İBRAHİM FETHİ SEL

Altyapı Dedikleri

İBRAHİM FETHİ SEL

Futbolda “altyapı”, yeni adıyla “akademi”, Türkiye'de futbol altyapı okulları, küçük yaşlardaki çocukların futbol konusundaki becerilerini ortaya çıkarmak amacıyla kurulmuş organizasyonlar olarak tanımlanmaktadır.
Genellikle “akademi” adı verilen bu futbol okulları, kulüplerin hedefleri doğrultusunda sporcular yetiştirir.

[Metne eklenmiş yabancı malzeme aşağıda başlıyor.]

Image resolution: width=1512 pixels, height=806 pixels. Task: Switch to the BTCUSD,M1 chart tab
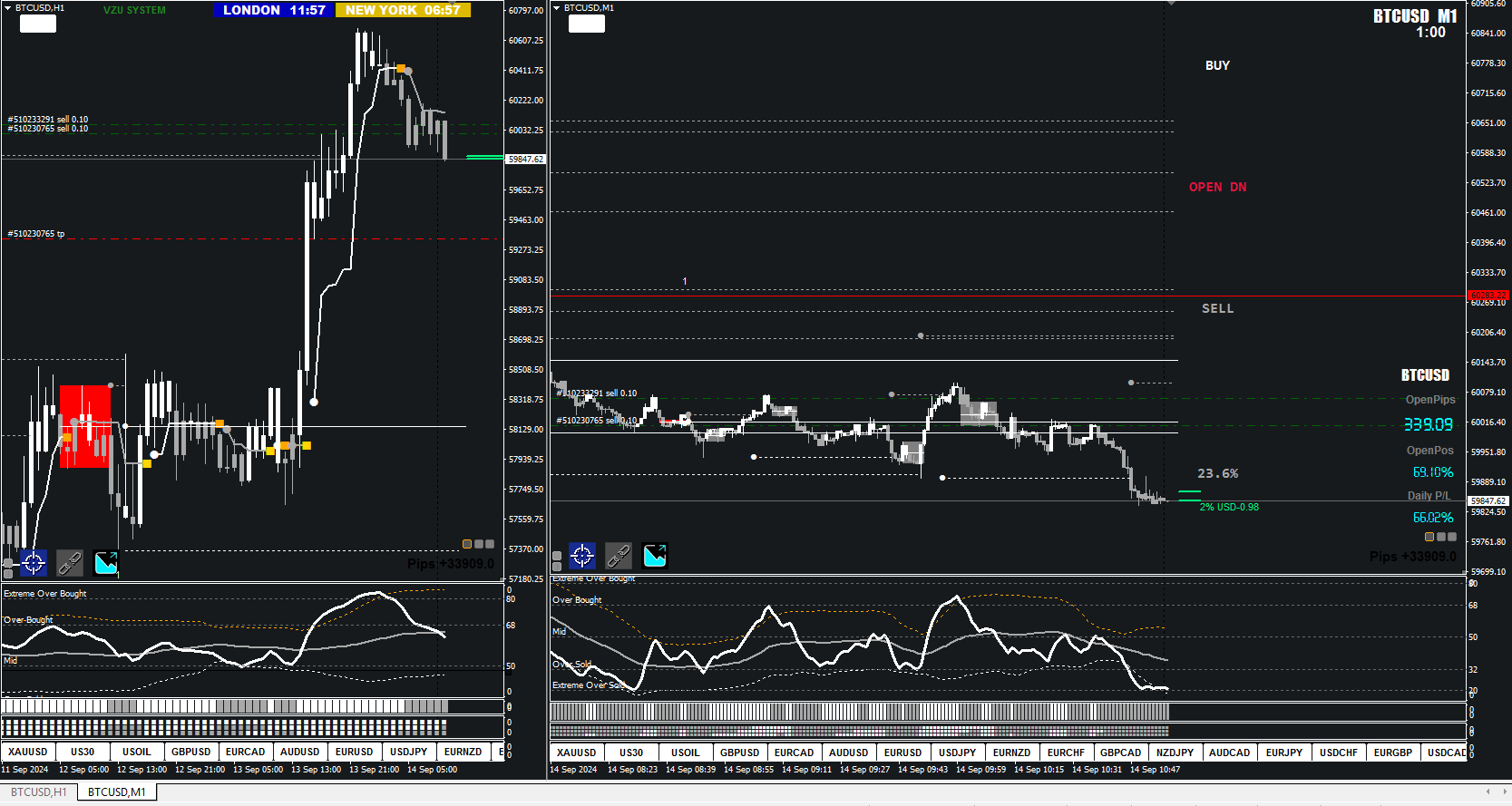coord(117,791)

Peki, gerçekten sporcu yetişiyor mu?
Bu sorunun cevabını herkes kendi vicdanında versin…

Bize göre:
Yetişmiyor!
Ve aşağıda sıraladığımız anlayışlar hayata geçirilmediği sürece de çözüm zor görünmektedir:

“Akademi” kavramı, zaten bağımsızlık vurgusu taşıyan; kendi iç işleyişini kurabilen ve yürütebilen, herhangi bir gruba ya da kişiye bağımlı olmayan, sürekli arayış ve denemeler peşinde koşan bilimsel ve uygulamalı bir örgütlenmeyi ifade eder.

Peki, bizim kurduğumuz yapılanmada, 3-7 yaş arasında başlayan akademi yolculuğunun ölçütü nedir?

Bize göre akademi;

  • Bağımsız hareket edebilme yeteneği kazandıran,

  • Ekip olma ruhunu içselleştiren,

  • Kendi iç işleyişini kurabilen,

  • Kazanmayı ve galip gelmeyi en son hedef olarak gören,

  • Sürekli arayış ve deneme içinde olan sporcuların yetiştiği bir sistemdir.

Bugün tüm kulüplerimizin altyapıları var. Ancak herkes kendi sistemini sorguladığında, nihai hedefin “şampiyon olmak” ve “yenmek” üzerine kurulduğunu görecektir.

Arda’mız bile Real Madrid’de bu anlayışın içine dahil olabilmek için büyük bir mücadele veriyor.
Çünkü bu eğitimi 3-7 yaş arasında Türkiye’de alamadı.

Akademide temel öncelikler;

  • Oturma, kalkma, konuşma, kendini ifade etme,

  • Sağlıklı beslenme ve genel eğitimdir.
    Futbol ise bu sistemin içinde bir eğlence unsuru olarak yer almalıdır.

Futbol kısmında bol bol hata yapmalarına izin verilmelidir. Ancak diğer alanlarda hatalarını hızla telafi etmeyi öğrenmelidirler.
Dinleme ve anlama, 3-7 yaşın temel kazanımları arasında yer almalıdır.

Peki, bu değerleri kim anlatacak, kim öğretecek bu çocuklara?
Asıl sorun da burada başlıyor...
Çünkü elimizde bu donanıma sahip yeterli insan da yok!

Sonuç ortada…

Gün geliyor, U19 seviyesindeki bir maçta Barcelona karşısında tüm bu anlattıklarımızı skordan bağımsız bir şekilde, sahadaki futbol anlayışında görebiliyoruz.

İnanın, bu farkın temelinde 3-7 yaş arasında verilen eğitim yatıyor.

Futbol, bir “robot düzeni” içerisinde oynanmamalı.
Aksine; kişilikli, bağımsız ve gelişime açık düşünceye sahip sporcuların farklarını ortaya koyduğu bir sahne olmalıdır.
Aksi takdirde geride kalanlar sadece figüran olmaya devam eder.

Sağlıklı ve spor dolu günler diliyorum.